> **Problem to work on**
No pictures, no extra lines: copy exactly from the line with "Instruction: Collapse the" through the end of the entries.

> **Task input**
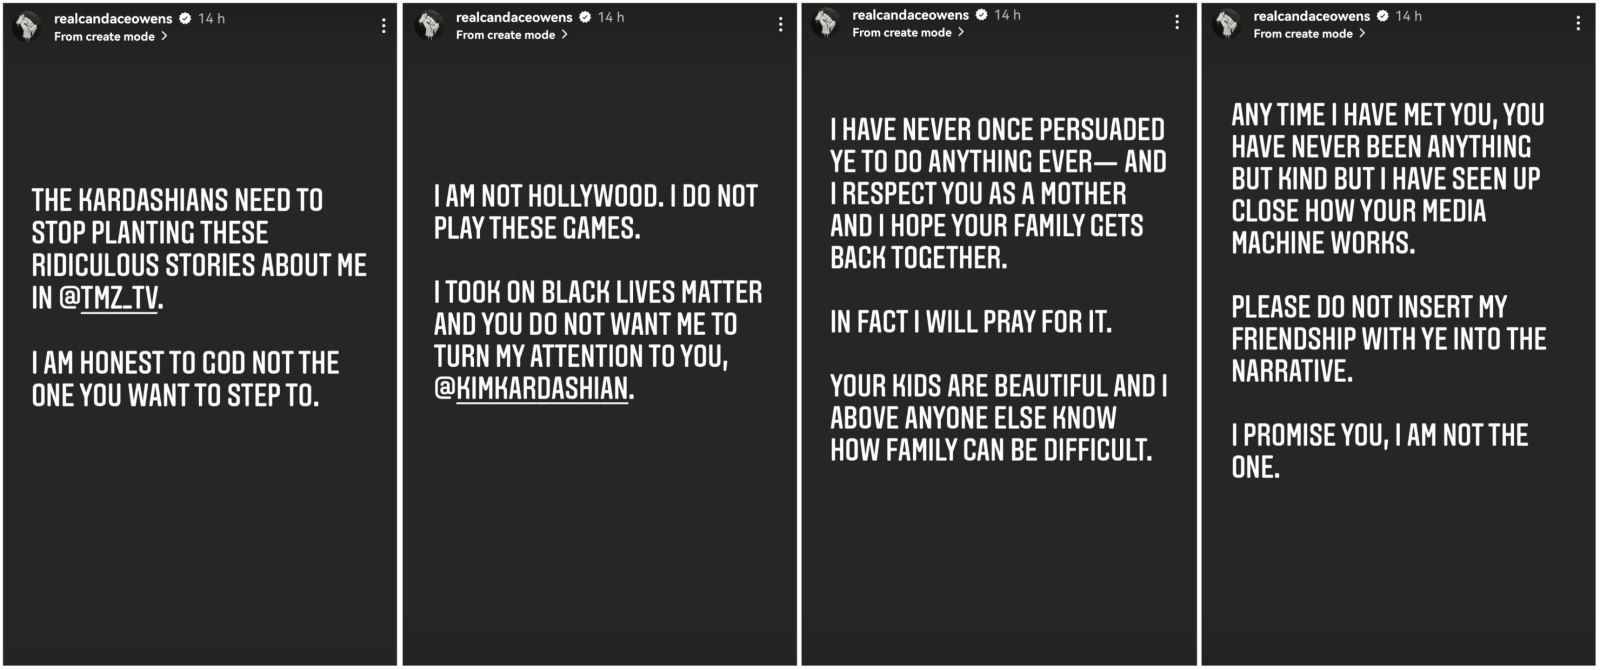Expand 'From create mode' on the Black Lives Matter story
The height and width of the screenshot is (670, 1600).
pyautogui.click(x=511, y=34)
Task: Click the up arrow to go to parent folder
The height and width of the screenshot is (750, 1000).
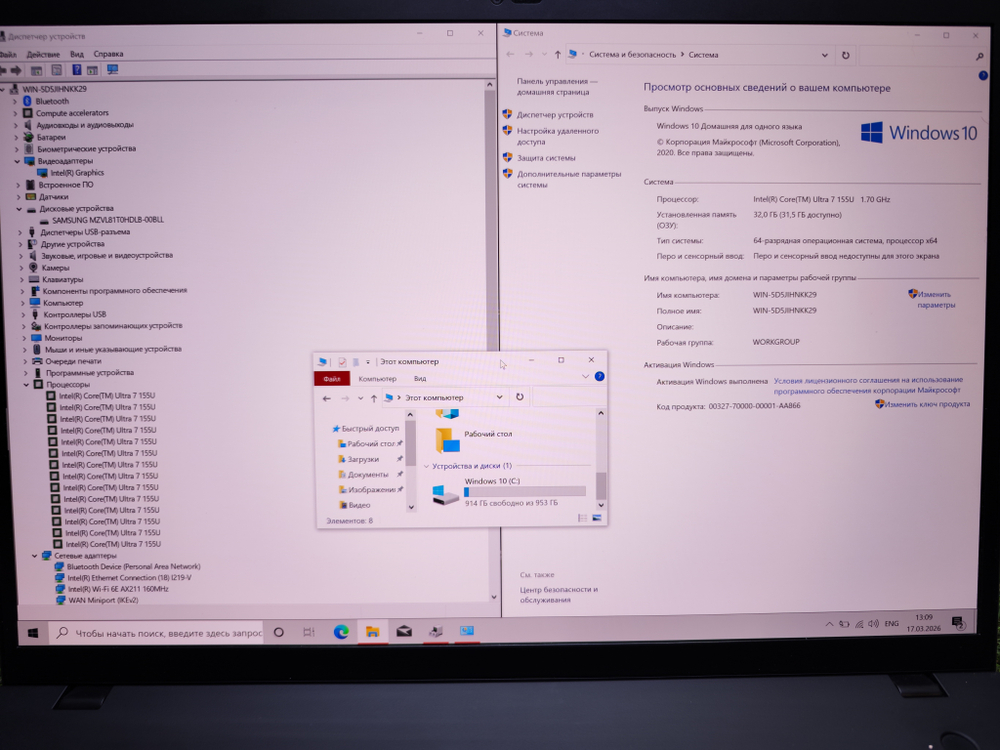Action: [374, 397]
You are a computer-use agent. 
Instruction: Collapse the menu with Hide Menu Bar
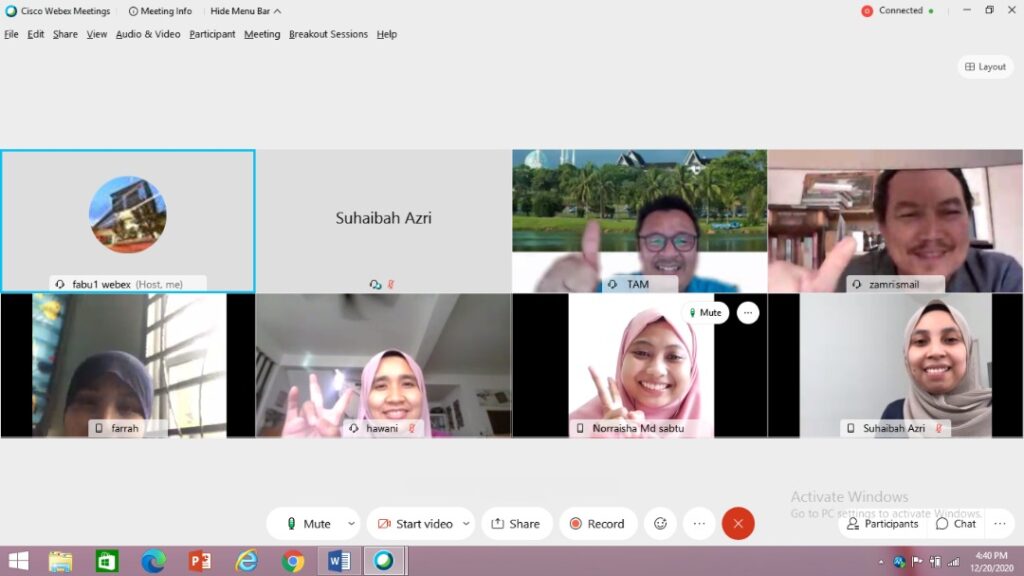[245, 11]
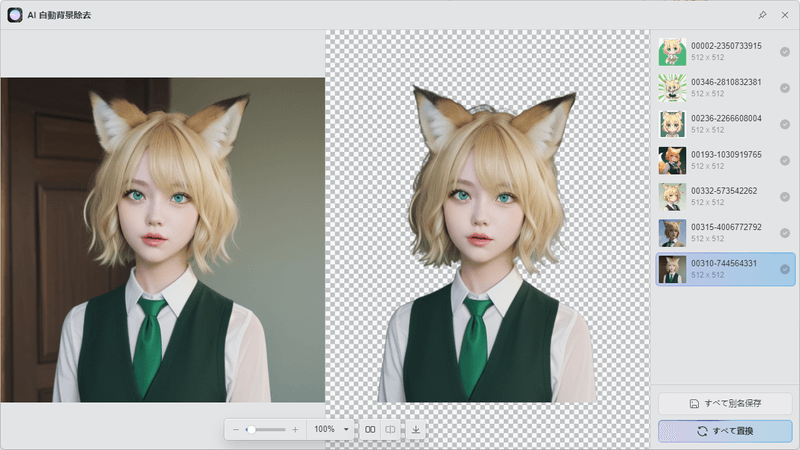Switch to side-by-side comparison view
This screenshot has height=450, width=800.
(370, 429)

> **Your solution**
Instruction: Collapse the menu with Hide Menu Bar
[245, 11]
Switch to side-by-side comparison view
This screenshot has height=450, width=800.
(370, 429)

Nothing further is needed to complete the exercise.